Nie czuję się tu dobrze, i bynajmniej z powodu podupadłej architektury. Jako reprezentantka wrogiego chasydom świata, nadto uposażona w rzucający się w oczy aparat fotograficzny, jestem tu intruzem i tak też zostaję potraktowana. Mijani przeze mnie mężczyźni (kobiet niemal nie widziałam) obrzucają mnie krótkim wrogim spojrzeniem, po czym ostentacyjnie odwracają wzrok. Nawet dzieci uciekają na drugą stronę ulicy.

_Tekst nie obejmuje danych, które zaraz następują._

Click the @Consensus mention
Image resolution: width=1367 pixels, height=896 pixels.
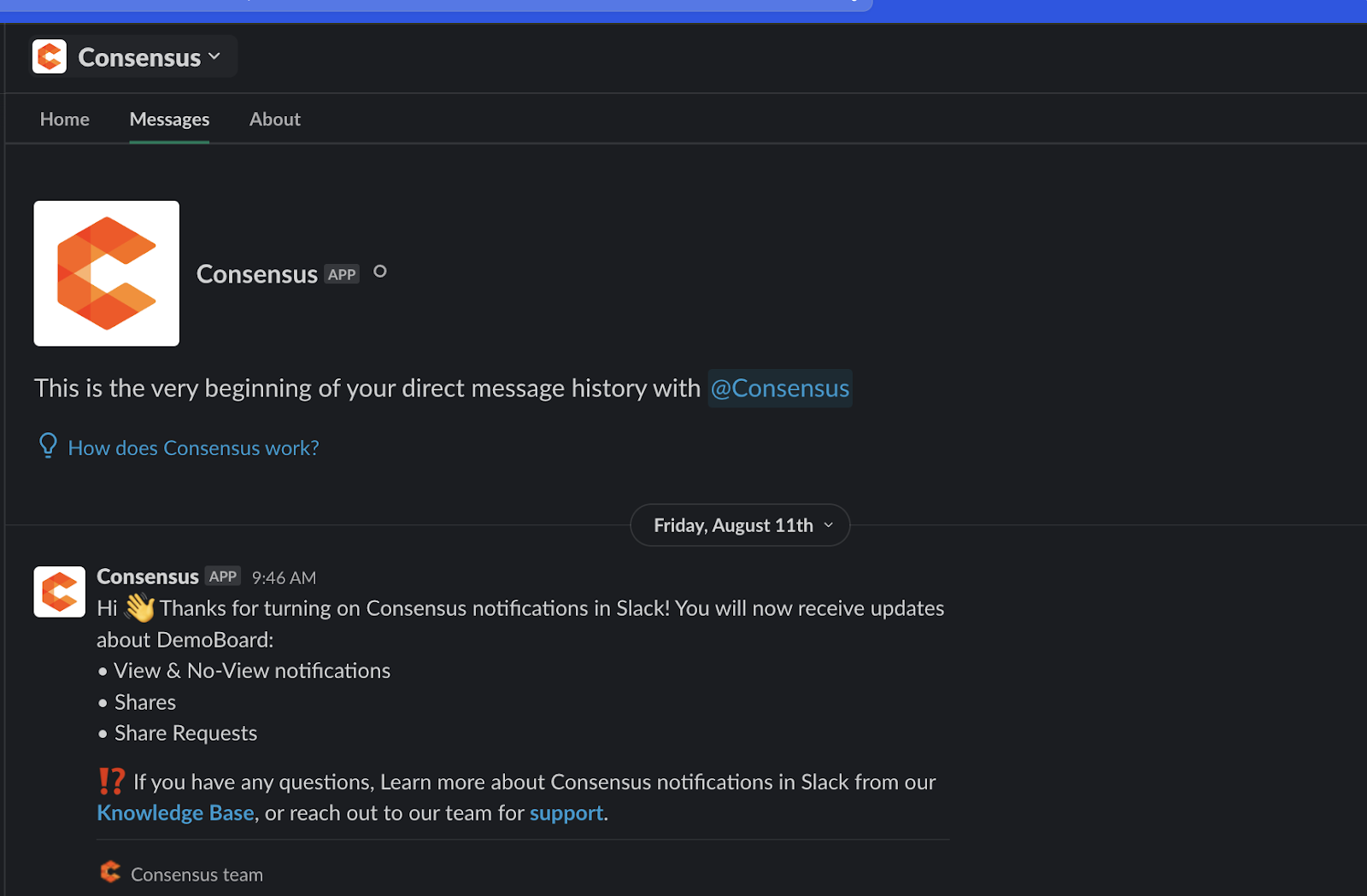780,388
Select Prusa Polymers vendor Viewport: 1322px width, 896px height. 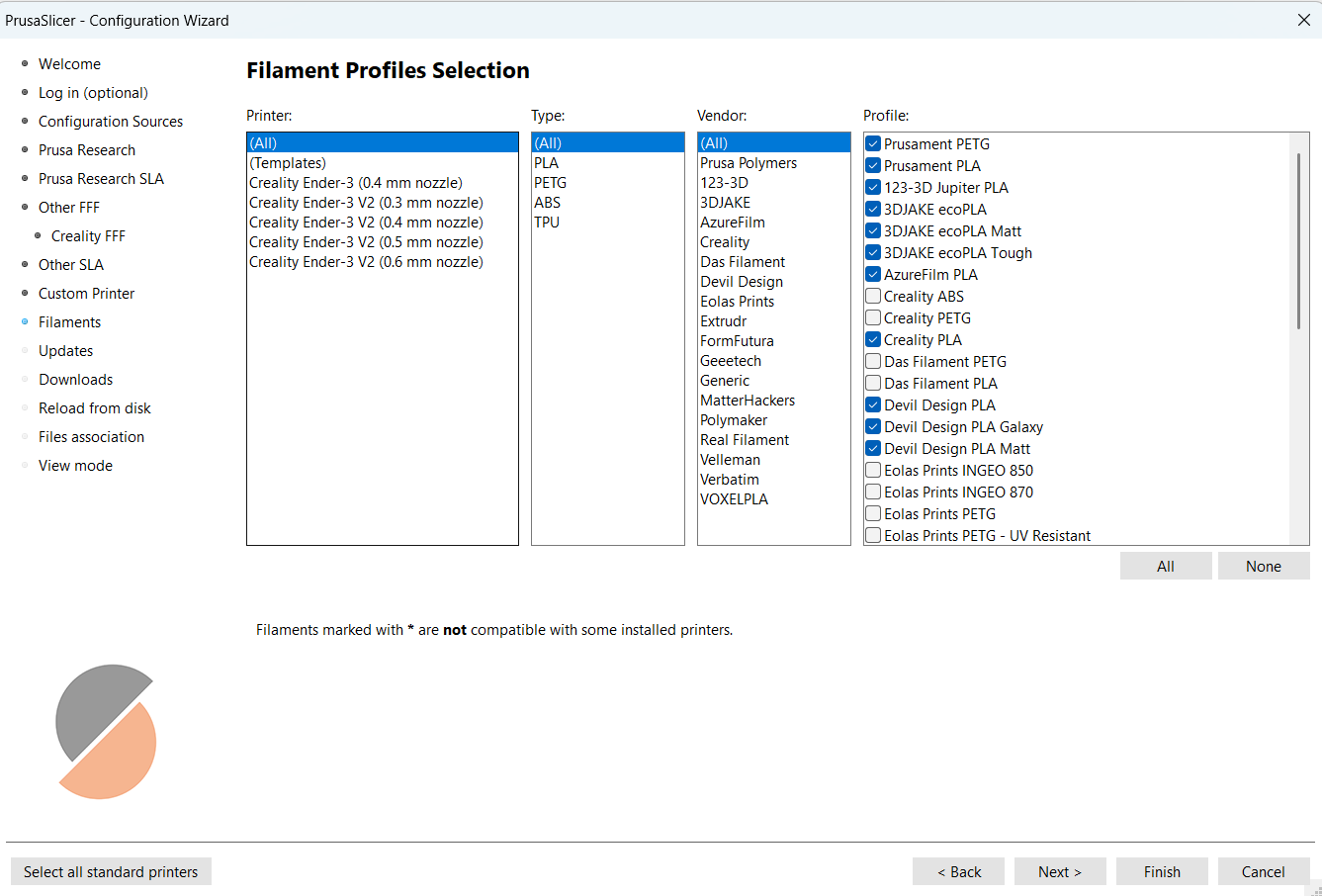[x=749, y=163]
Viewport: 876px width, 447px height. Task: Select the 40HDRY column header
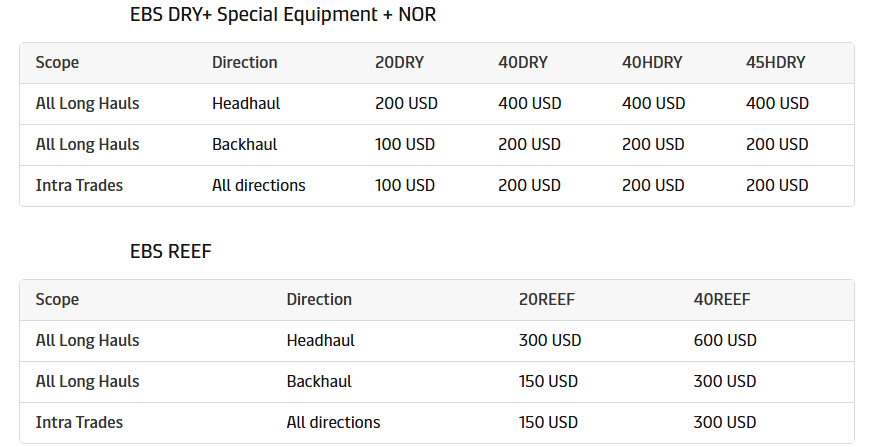click(x=652, y=62)
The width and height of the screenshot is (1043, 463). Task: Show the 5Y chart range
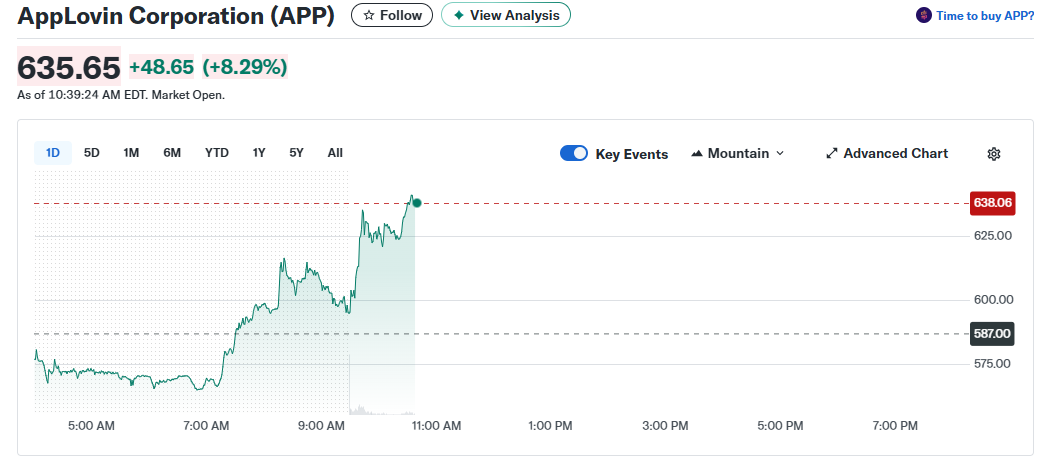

Robienie zdjęć w takich warunkach przychodzi mi z trudem, nie mam odwagi na żadne ujęcia en face, a przecież jednym z moich celów był fotoreportaż, na który tak bardzo liczyłam… Czuję jednak, że z każdą fotką wydzieram im jakąś cząstkę ich prywatności, że z czegoś ich okradam, że zabieram tę integralność i nienaruszalność ich świata, o którą z taką determinacją walczą. Że mimo wszystko traktuję ten ich świat jak żywe muzeum żydowskiego folkloru.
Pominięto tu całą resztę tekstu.